▶ _Records of locating words and elements_
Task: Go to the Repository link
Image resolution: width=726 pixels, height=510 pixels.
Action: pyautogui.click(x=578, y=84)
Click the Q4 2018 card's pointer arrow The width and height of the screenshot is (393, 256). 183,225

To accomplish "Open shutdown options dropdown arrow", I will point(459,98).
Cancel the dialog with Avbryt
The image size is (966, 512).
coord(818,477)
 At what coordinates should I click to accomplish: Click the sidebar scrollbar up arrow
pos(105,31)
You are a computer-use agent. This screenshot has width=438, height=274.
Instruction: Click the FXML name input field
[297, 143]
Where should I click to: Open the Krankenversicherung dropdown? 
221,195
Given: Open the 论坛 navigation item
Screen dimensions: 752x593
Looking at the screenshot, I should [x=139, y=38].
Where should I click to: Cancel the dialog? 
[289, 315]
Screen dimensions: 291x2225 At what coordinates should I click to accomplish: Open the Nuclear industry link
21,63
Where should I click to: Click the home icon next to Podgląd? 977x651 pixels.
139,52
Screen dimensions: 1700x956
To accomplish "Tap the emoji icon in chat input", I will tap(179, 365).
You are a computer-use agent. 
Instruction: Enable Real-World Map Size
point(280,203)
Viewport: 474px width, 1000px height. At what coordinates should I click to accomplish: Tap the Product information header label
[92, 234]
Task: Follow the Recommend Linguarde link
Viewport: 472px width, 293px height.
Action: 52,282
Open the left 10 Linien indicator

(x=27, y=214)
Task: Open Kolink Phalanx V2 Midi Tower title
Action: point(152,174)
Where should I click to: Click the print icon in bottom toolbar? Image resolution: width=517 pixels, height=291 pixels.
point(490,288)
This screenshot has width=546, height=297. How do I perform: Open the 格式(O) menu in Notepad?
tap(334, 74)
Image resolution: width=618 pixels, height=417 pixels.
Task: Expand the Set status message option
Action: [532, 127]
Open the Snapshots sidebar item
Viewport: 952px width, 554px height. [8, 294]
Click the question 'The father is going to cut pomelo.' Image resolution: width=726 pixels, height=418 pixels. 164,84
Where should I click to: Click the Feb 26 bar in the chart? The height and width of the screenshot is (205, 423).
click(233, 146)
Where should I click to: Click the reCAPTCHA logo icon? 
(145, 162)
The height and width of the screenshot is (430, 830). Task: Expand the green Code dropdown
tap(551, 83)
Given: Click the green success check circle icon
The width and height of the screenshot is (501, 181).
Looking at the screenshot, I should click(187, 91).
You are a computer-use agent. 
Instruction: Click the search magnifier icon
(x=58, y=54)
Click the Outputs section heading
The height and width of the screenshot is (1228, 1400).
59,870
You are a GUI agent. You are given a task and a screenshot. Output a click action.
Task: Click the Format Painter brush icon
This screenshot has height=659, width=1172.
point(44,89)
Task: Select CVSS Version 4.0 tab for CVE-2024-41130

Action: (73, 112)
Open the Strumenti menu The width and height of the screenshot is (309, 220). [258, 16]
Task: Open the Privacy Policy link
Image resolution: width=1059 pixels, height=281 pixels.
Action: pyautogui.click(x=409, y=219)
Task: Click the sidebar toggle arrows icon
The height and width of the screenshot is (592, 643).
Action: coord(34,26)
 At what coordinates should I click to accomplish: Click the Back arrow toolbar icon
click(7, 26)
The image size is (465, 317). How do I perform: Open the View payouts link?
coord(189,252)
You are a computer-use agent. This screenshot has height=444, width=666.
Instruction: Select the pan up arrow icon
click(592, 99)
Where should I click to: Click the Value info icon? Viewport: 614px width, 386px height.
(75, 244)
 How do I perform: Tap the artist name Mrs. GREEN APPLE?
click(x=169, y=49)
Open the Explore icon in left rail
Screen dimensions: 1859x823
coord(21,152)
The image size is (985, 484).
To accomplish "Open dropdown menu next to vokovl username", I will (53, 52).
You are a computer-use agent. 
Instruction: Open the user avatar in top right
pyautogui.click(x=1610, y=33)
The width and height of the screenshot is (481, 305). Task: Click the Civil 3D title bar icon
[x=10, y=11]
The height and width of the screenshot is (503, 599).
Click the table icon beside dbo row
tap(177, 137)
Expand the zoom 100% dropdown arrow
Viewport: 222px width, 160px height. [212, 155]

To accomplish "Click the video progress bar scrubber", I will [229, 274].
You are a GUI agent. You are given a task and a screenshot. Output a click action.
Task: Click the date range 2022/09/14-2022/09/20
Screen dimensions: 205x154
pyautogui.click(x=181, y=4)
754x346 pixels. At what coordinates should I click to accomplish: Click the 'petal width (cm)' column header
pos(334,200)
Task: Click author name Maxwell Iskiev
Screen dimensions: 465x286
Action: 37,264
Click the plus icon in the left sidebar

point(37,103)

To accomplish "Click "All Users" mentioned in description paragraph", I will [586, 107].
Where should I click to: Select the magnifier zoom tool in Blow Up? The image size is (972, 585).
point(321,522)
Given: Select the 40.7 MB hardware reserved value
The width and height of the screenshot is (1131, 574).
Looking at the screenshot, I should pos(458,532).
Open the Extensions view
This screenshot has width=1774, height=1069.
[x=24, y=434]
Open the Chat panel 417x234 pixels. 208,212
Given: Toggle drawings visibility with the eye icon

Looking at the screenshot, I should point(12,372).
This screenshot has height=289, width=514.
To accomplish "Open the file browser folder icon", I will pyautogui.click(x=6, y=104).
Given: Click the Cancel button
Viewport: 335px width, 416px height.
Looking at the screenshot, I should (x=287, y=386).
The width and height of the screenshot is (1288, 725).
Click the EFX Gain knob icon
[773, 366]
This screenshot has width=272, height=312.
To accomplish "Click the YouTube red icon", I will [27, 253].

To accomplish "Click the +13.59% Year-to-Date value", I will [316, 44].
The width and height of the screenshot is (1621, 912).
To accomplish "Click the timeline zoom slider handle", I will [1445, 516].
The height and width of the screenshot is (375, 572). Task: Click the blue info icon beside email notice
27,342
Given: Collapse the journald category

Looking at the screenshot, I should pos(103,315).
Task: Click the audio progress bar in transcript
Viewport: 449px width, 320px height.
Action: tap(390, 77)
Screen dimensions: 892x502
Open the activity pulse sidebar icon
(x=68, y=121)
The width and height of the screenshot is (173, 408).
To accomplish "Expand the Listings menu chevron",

▶ _Requirement_
Rewrite the lines of the records above as a numbered list, omitting blank lines.

▶ _Full output_
1. Task: Go to the Repository link
2. Image resolution: width=726 pixels, height=510 pixels.
3. Action: pyautogui.click(x=578, y=84)
4. Click the Q4 2018 card's pointer arrow The width and height of the screenshot is (393, 256). 183,225
5. To accomplish "Open shutdown options dropdown arrow", I will point(459,98).
6. Cancel the dialog with Avbryt
7. The image size is (966, 512).
8. coord(818,477)
9.  At what coordinates should I click to accomplish: Click the sidebar scrollbar up arrow
10. pos(105,31)
11. You are a computer-use agent. This screenshot has width=438, height=274.
12. Instruction: Click the FXML name input field
13. [297, 143]
14. Where should I click to: Open the Krankenversicherung dropdown? 
15. 221,195
16. Given: Open the 论坛 navigation item
17. Screen dimensions: 752x593
18. Looking at the screenshot, I should [x=139, y=38].
19. Where should I click to: Cancel the dialog? 
20. [289, 315]
21. Screen dimensions: 291x2225 At what coordinates should I click to accomplish: Open the Nuclear industry link
22. 21,63
23. Where should I click to: Click the home icon next to Podgląd? 977x651 pixels.
24. 139,52
25. Screen dimensions: 1700x956
26. To accomplish "Tap the emoji icon in chat input", I will tap(179, 365).
27. You are a computer-use agent. 
28. Instruction: Enable Real-World Map Size
29. point(280,203)
30. Viewport: 474px width, 1000px height. At what coordinates should I click to accomplish: Tap the Product information header label
31. [92, 234]
32. Task: Follow the Recommend Linguarde link
33. Viewport: 472px width, 293px height.
34. Action: 52,282
35. Open the left 10 Linien indicator
36. (x=27, y=214)
37. Task: Open Kolink Phalanx V2 Midi Tower title
38. Action: point(152,174)
39. Where should I click to: Click the print icon in bottom toolbar? Image resolution: width=517 pixels, height=291 pixels.
40. point(490,288)
41. This screenshot has width=546, height=297. How do I perform: Open the 格式(O) menu in Notepad?
42. tap(334, 74)
43. Image resolution: width=618 pixels, height=417 pixels.
44. Task: Expand the Set status message option
45. Action: [532, 127]
46. Open the Snapshots sidebar item
47. Viewport: 952px width, 554px height. [8, 294]
48. Click the question 'The father is going to cut pomelo.' Image resolution: width=726 pixels, height=418 pixels. 164,84
49. Where should I click to: Click the Feb 26 bar in the chart? The height and width of the screenshot is (205, 423).
50. click(233, 146)
51. Where should I click to: Click the reCAPTCHA logo icon? 
52. (145, 162)
53. The height and width of the screenshot is (430, 830). Task: Expand the green Code dropdown
54. tap(551, 83)
55. Given: Click the green success check circle icon
56. The width and height of the screenshot is (501, 181).
57. Looking at the screenshot, I should click(187, 91).
58. You are a computer-use agent. 
59. Instruction: Click the search magnifier icon
60. (x=58, y=54)
61. Click the Outputs section heading
62. The height and width of the screenshot is (1228, 1400).
63. 59,870
64. You are a GUI agent. You are given a task and a screenshot. Output a click action.
65. Task: Click the Format Painter brush icon
66. This screenshot has height=659, width=1172.
67. point(44,89)
68. Task: Select CVSS Version 4.0 tab for CVE-2024-41130
69. Action: (73, 112)
70. Open the Strumenti menu The width and height of the screenshot is (309, 220). [258, 16]
71. Task: Open the Privacy Policy link
72. Image resolution: width=1059 pixels, height=281 pixels.
73. Action: pyautogui.click(x=409, y=219)
74. Task: Click the sidebar toggle arrows icon
75. The height and width of the screenshot is (592, 643).
76. Action: coord(34,26)
77.  At what coordinates should I click to accomplish: Click the Back arrow toolbar icon
78. click(7, 26)
79. The image size is (465, 317). How do I perform: Open the View payouts link?
80. coord(189,252)
81. You are a computer-use agent. This screenshot has height=444, width=666.
82. Instruction: Select the pan up arrow icon
83. click(592, 99)
84. Where should I click to: Click the Value info icon? Viewport: 614px width, 386px height.
85. (75, 244)
86.  How do I perform: Tap the artist name Mrs. GREEN APPLE?
87. click(x=169, y=49)
88. Open the Explore icon in left rail
89. Screen dimensions: 1859x823
90. coord(21,152)
91. The image size is (985, 484).
92. To accomplish "Open dropdown menu next to vokovl username", I will (53, 52).
93. You are a computer-use agent. 
94. Instruction: Open the user avatar in top right
95. pyautogui.click(x=1610, y=33)
96. The width and height of the screenshot is (481, 305). Task: Click the Civil 3D title bar icon
97. [x=10, y=11]
98. The height and width of the screenshot is (503, 599).
99. Click the table icon beside dbo row
100. tap(177, 137)
101. Expand the zoom 100% dropdown arrow
102. Viewport: 222px width, 160px height. [212, 155]
103. To accomplish "Click the video progress bar scrubber", I will [229, 274].
104. You are a GUI agent. You are given a task and a screenshot. Output a click action.
105. Task: Click the date range 2022/09/14-2022/09/20
106. Screen dimensions: 205x154
107. pyautogui.click(x=181, y=4)
108. 754x346 pixels. At what coordinates should I click to accomplish: Click the 'petal width (cm)' column header
109. pos(334,200)
110. Task: Click author name Maxwell Iskiev
111. Screen dimensions: 465x286
112. Action: 37,264
113. Click the plus icon in the left sidebar
114. point(37,103)
115. To accomplish "Click "All Users" mentioned in description paragraph", I will [586, 107].
116. Where should I click to: Select the magnifier zoom tool in Blow Up? The image size is (972, 585).
117. point(321,522)
118. Given: Select the 40.7 MB hardware reserved value
119. The width and height of the screenshot is (1131, 574).
120. Looking at the screenshot, I should pos(458,532).
121. Open the Extensions view
122. This screenshot has width=1774, height=1069.
123. [x=24, y=434]
124. Open the Chat panel 417x234 pixels. 208,212
125. Given: Toggle drawings visibility with the eye icon
126. Looking at the screenshot, I should point(12,372).
127. This screenshot has height=289, width=514.
128. To accomplish "Open the file browser folder icon", I will pyautogui.click(x=6, y=104).
129. Given: Click the Cancel button
130. Viewport: 335px width, 416px height.
131. Looking at the screenshot, I should (x=287, y=386).
132. The width and height of the screenshot is (1288, 725).
133. Click the EFX Gain knob icon
134. [773, 366]
135. This screenshot has width=272, height=312.
136. To accomplish "Click the YouTube red icon", I will [27, 253].
137. To accomplish "Click the +13.59% Year-to-Date value", I will [316, 44].
138. The width and height of the screenshot is (1621, 912).
139. To accomplish "Click the timeline zoom slider handle", I will [1445, 516].
140. The height and width of the screenshot is (375, 572). Task: Click the blue info icon beside email notice
141. 27,342
142. Given: Collapse the journald category
143. Looking at the screenshot, I should pos(103,315).
144. Task: Click the audio progress bar in transcript
145. Viewport: 449px width, 320px height.
146. Action: tap(390, 77)
147. Screen dimensions: 892x502
148. Open the activity pulse sidebar icon
149. (x=68, y=121)
150. The width and height of the screenshot is (173, 408).
151. To accomplish "Expand the Listings menu chevron",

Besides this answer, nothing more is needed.